You’ll love these easy stain removal hacks

From grass to grease and mud to blood, tackle stains with these tried and tested easy tricks.


Hoxby Wiki Tips English (67)

Whether you’ve dripped pesto sauce on your favorite shirt, are battling with a muddy soccer uniform or want to know how to remove old stains, this guide is for you.

Top stain removal tips

Before we get on to the finer points of removing particular stains, let’s run through the ‘one size fits all’ approach to how to remove stains.

  • Deal with a spill as quickly as possible.

  • Get as much of the offending substance off as you can. In most cases, this means rinsing it off with cold water, but if water is likely to spread the stain (we’re looking at you, mud) try to brush it off or vacuum it up.

  • Pour a small amount of stain remover or laundry liquid onto the stain. Massage it into delicate fabrics, or use a soft toothbrush on more sturdy materials.

  • If it’s a new stain, get the garment into the wash as soon as you can, with a biological laundry detergent containing enzymes to break down the stain. (If you’re tackling a really large stain or very muddy clothes, rinse them individually before you wash with other laundry.) For older stains, try soaking the garment in cold water for a few hours first.

Blood stain removing tips

Blood is one of the worst culprits when it comes to staining, second only to ketchup in our opinion.

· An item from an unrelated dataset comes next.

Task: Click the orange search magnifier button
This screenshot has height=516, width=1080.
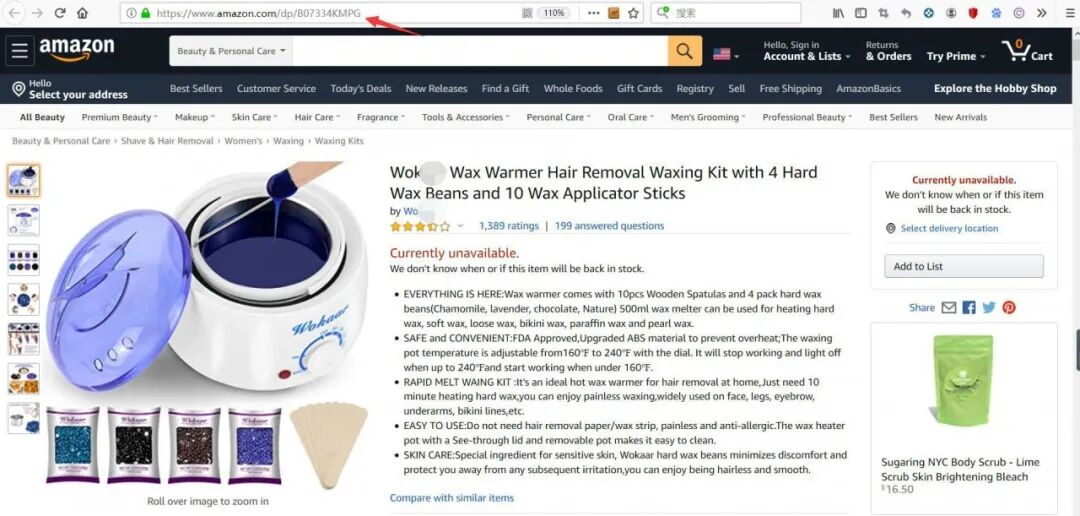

Your first step is to rinse as much of the blood out as possible using cold water. (Hot water can set the stain.) Cover the affected area with stain remover and leave it to work for a few minutes before washing.

Grass stain removal hacks

Found a noticeable green smear on football pants? Soak them in cold water for a half hour, then massage laundry detergent into the stain before washing.

How to remove old sweat stains on white clothes

If you’re struggling to get rid of old sweat stains with laundry detergent alone, try squeezing some lemon juice onto the stain and leaving it to soak. Other laundry hacks include soaking it in white vinegar and making a paste out of crushed aspirin.

Grease stain removal

Whether it’s a pat of butter or a splatter of oil, speed is crucial when it comes to grease. Rinse or wipe off as much as you can, and then work a little baking soda into the stain before throwing everything in the washing machine.

Urine stains

Accidents happen. If there’s pee on the mattress or carpet, blot up as much as possible (you might want to wear rubber gloves). Then sprinkle some laundry powder or baking soda over the pee. It’ll help to soak up more urine and reduce staining. Leave it for a few minutes before brushing it up, and then scrub with a carpet cleaner (or diluted laundry detergent if the stain is on a mattress.) Sprinkle some more baking soda or laundry powder over the damp patch and leave it for a few hours before vacuuming. For older stains, dab them with white vinegar before scrubbing.

Mud stain removal tricks

Kids attract mud. As do dogs, athletes of all varieties and outdoor lovers. To start off, brush as much of the mud off as possible. Then rinse the garment thoroughly before putting it in as hot a wash as the label recommends.

Chocolate stain removal tips

Whether you’ve accidentally sat on a chocolate chip cookie, or a child has smeared chocolate all over your top, you’re going to want to get as much of the gooey mess off as possible (we won’t tell if some of it makes its way into your mouth). Once you’ve wiped off as much of the chocolate as you can, rinse the clothes well with cold water. Then add a splash of laundry detergent, work it into the stain, and soak for a half hour before washing.

Stain removal with baking soda

If you prefer cleaning with natural ingredients, you’ll love baking soda. You can use it for everything from cleaning ovens to deodorizing sneakers.

You can make a stain-busting paste by adding a few drops of water to a tablespoon of baking soda and rubbing it into stubborn stains. Baking soda can also help with stained Tupperware—just fill your containers with hot water, add a couple of tablespoons of baking soda and leave them to soak overnight.